+++ TEXTAUSZUG
„Waffenverbotszonen machen die Straßen ein Stück weit sicherer, aber nicht überall sind sie sinnvoll und rechtlich umsetzbar“, sagte NRW-Innenminister Herbert Reul SZ Dossier. Sein Bundesland gilt als Vorreiter, die Polizei NRW hat derzeit vier Waffenverbotszonen eingerichtet.
Wie der CDU-Politiker ausführte, richte NRW die Zonen dort ein, wo nachweisbar viel Gewaltkriminalität stattfindet. „Ich glaube nicht, dass eine Waffenverbotszone die eine Lösung für alle Fälle ist. Sie ist ein Mosaikstein“, sagte Reul. Der funktioniere dann aber nur bei viel Polizeipräsenz vor Ort.
Laut Polizeilicher Kriminalstatistik wurden im vergangenen Jahr 8.951 Messerangriffe mit gefährlicher oder schwerer Körperverletzung registriert. Das sind durchschnittlich 24 Attacken mit mindestens einer verletzten Person pro Tag. Der Tod des Polizisten Rouven Laur in Mannheim durch ein Messer-Attentat befeuerte die Debatte zuletzt. Die Frage, ob mehr Waffenverbotszonen gegen Messerkriminalität helfen, beschäftigt seitdem die Politik.
Selbst der Kanzler forderte in seiner Regierungserklärung vor zwei Wochen bundesweit mehr Waffenverbotszonen, „vor allem an Hotspots und bei Großveranstaltungen“, im Bundesrat fand am Freitag eine Verschärfung des Waffenrechts eine Mehrheit. Die Waffenrechtsnovelle, heißt es, werde derzeit noch von der FDP blockiert.
++++++
+++ BEREITGESTELLTE EINTRÄGE
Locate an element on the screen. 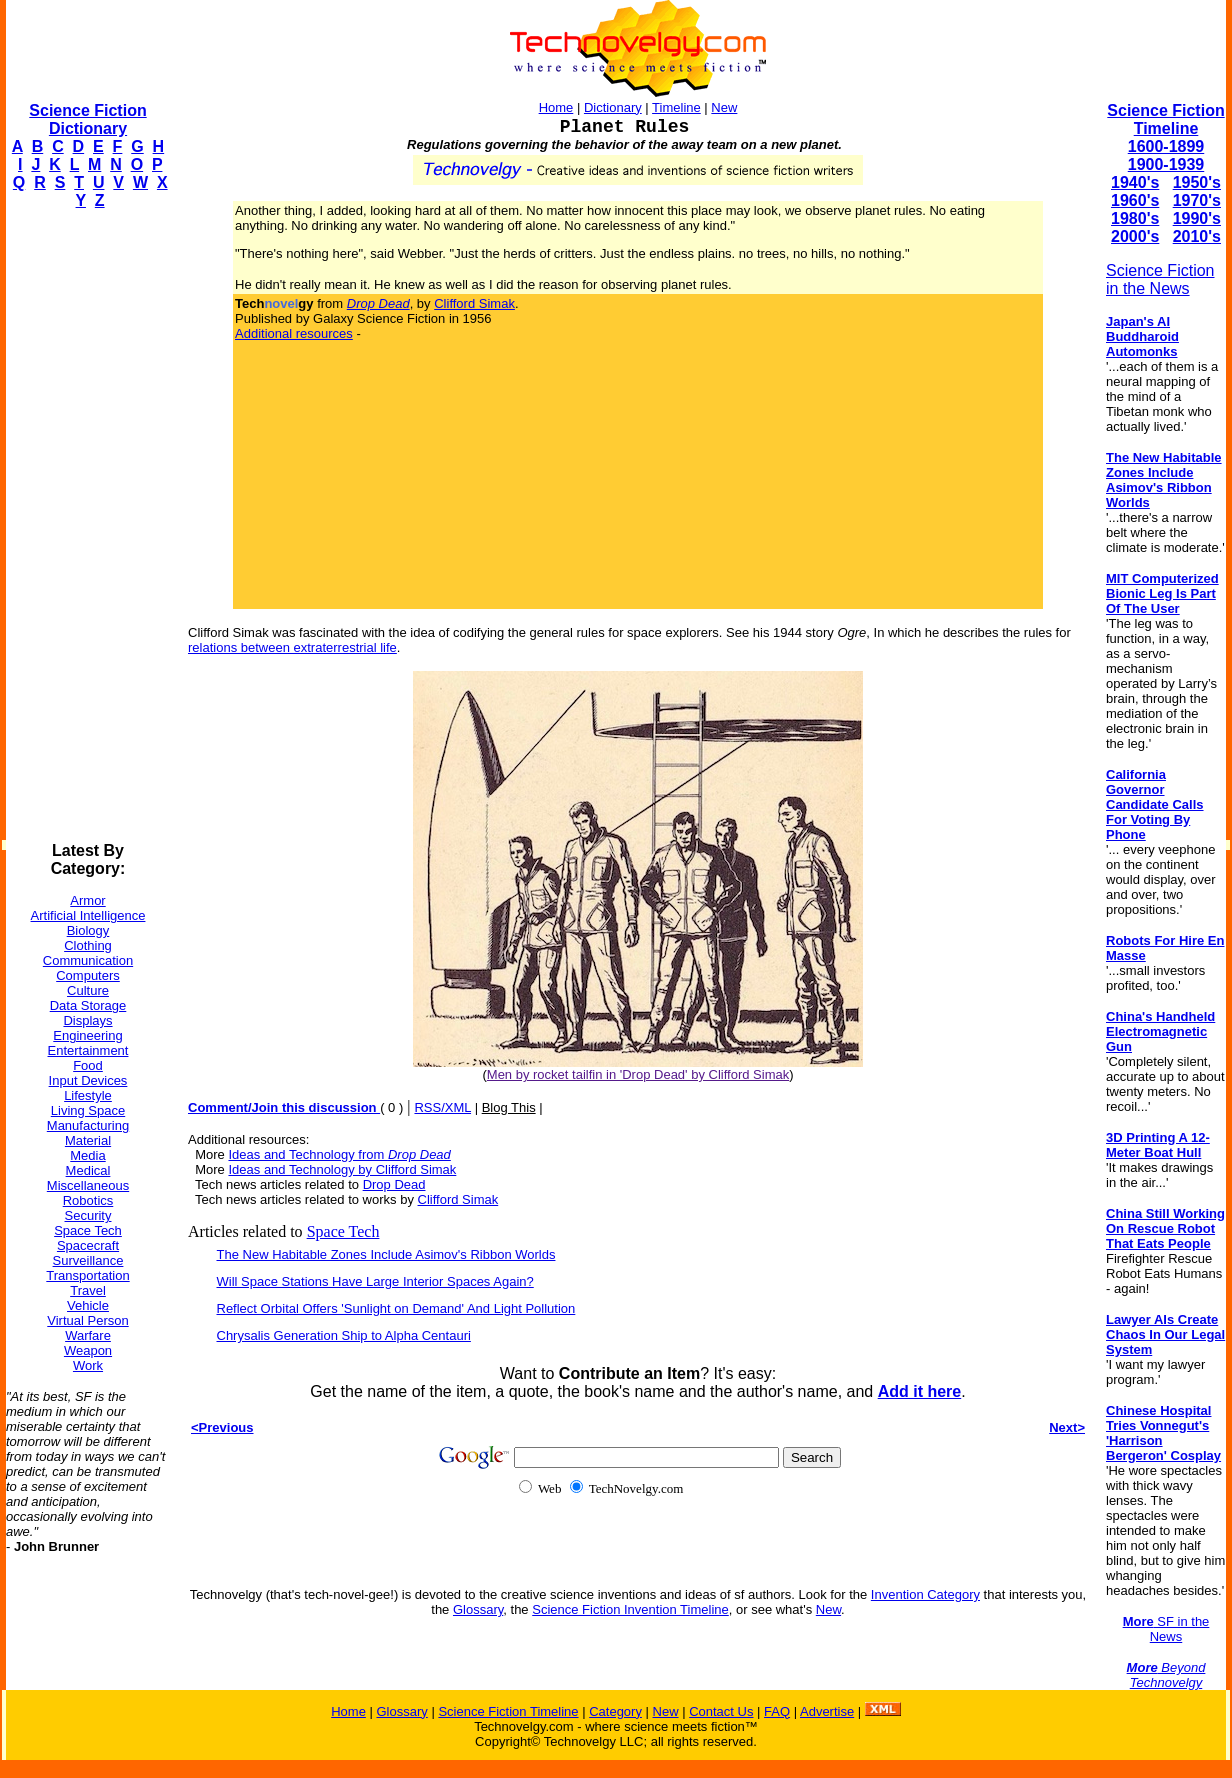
++++++
+++ BEREITGESTELLTE EINTRÄGE
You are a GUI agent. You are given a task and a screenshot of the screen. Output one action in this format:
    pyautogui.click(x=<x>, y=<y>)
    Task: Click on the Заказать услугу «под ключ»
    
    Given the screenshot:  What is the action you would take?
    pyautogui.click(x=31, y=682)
++++++
+++ BEREITGESTELLTE EINTRÄGE
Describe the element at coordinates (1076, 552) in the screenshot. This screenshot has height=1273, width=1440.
++++++
AUFGABEN UND ÜBUNGEN →
A. Beantworten Sie anhand des Textauszugs zu Waffenverbotszonen:
(i) Wie viele Waffenverbotszonen hat die Polizei NRW derzeit eingerichtet?
(ii) Wie viele Messerangriffe mit gefährlicher oder schwerer Körperverletzung wurden laut Polizeilicher Kriminalstatistik im vergangenen Jahr registriert?
(iii) Von welcher Partei wird die Waffenrechtsnovelle derzeit noch blockiert?
B. Übertragen Sie aus dem Textauszug zu Waffenverbotszonen den Abschnitt zwischen „Selbst der Kanzler“ und „der FDP blockiert.“, beide einschließlich, wortgetreu.
Die Einträge stehen in keinem Zusammenhang mit dem Textauszug.

ERWARTETE AUSGABEN →
A.
(i) Vier.
(ii) 8.951.
(iii) Von der FDP.

B.
Selbst der Kanzler forderte in seiner Regierungserklärung vor zwei Wochen bundesweit mehr Waffenverbotszonen, „vor allem an Hotspots und bei Großveranstaltungen“, im Bundesrat fand am Freitag eine Verschärfung des Waffenrechts eine Mehrheit. Die Waffenrechtsnovelle, heißt es, werde derzeit noch von der FDP blockiert.